(Beginning of RECORDS FOR PROCESSING)

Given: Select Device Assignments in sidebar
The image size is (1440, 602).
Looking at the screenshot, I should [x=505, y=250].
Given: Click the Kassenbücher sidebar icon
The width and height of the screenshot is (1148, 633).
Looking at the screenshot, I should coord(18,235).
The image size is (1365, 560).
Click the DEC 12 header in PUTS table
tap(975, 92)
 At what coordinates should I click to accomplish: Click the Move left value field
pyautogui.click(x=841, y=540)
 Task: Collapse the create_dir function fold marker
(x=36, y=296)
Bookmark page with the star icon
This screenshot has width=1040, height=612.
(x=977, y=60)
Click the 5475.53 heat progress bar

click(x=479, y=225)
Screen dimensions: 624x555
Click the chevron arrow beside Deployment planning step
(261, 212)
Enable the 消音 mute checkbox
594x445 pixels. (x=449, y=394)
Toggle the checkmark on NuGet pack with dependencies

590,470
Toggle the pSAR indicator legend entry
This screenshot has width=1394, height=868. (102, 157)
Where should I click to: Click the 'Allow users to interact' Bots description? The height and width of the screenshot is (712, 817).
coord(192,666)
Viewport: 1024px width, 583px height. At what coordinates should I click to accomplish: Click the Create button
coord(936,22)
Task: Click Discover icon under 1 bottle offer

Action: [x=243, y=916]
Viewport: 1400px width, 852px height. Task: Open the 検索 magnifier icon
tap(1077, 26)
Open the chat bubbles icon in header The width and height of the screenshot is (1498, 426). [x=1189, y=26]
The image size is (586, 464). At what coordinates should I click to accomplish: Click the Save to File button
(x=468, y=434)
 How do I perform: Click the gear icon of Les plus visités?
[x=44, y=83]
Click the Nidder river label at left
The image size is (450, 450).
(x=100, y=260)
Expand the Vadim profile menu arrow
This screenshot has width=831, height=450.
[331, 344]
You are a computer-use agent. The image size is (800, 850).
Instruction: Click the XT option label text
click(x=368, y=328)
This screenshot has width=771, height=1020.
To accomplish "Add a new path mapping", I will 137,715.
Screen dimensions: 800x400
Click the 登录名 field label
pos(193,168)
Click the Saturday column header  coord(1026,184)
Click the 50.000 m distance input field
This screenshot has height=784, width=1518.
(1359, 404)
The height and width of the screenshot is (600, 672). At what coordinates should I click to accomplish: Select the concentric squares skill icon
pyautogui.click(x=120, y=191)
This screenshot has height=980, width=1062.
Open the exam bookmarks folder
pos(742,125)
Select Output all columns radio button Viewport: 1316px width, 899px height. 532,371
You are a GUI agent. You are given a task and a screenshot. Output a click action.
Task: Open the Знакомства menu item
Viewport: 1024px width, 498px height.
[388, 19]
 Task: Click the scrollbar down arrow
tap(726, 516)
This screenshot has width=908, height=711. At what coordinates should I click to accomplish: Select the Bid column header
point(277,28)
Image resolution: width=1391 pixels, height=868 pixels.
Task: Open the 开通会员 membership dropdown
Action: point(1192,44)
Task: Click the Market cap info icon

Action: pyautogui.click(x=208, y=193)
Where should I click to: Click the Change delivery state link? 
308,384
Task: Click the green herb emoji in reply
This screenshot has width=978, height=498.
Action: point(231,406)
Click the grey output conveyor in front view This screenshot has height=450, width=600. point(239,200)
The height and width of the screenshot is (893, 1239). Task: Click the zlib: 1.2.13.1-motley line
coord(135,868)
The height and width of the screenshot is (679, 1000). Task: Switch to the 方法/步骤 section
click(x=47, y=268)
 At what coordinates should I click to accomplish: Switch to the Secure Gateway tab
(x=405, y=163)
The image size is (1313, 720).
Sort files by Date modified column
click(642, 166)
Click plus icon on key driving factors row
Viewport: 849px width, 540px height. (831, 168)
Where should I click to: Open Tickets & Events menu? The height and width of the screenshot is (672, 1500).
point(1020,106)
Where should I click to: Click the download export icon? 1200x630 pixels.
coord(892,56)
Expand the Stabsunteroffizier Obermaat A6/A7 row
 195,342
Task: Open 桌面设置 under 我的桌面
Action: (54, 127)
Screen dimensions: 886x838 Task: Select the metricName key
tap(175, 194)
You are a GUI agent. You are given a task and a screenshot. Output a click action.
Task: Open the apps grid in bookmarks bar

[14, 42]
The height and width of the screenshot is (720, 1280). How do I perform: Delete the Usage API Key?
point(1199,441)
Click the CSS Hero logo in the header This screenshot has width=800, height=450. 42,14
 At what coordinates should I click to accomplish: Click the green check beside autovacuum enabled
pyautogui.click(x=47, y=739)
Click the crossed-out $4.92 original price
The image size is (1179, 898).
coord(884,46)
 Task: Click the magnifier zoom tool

(End of RECORDS FOR PROCESSING)

In the entries above, identify every line with the word "sidebar". Copy those lines.

Given: Select Device Assignments in sidebar
Given: Click the Kassenbücher sidebar icon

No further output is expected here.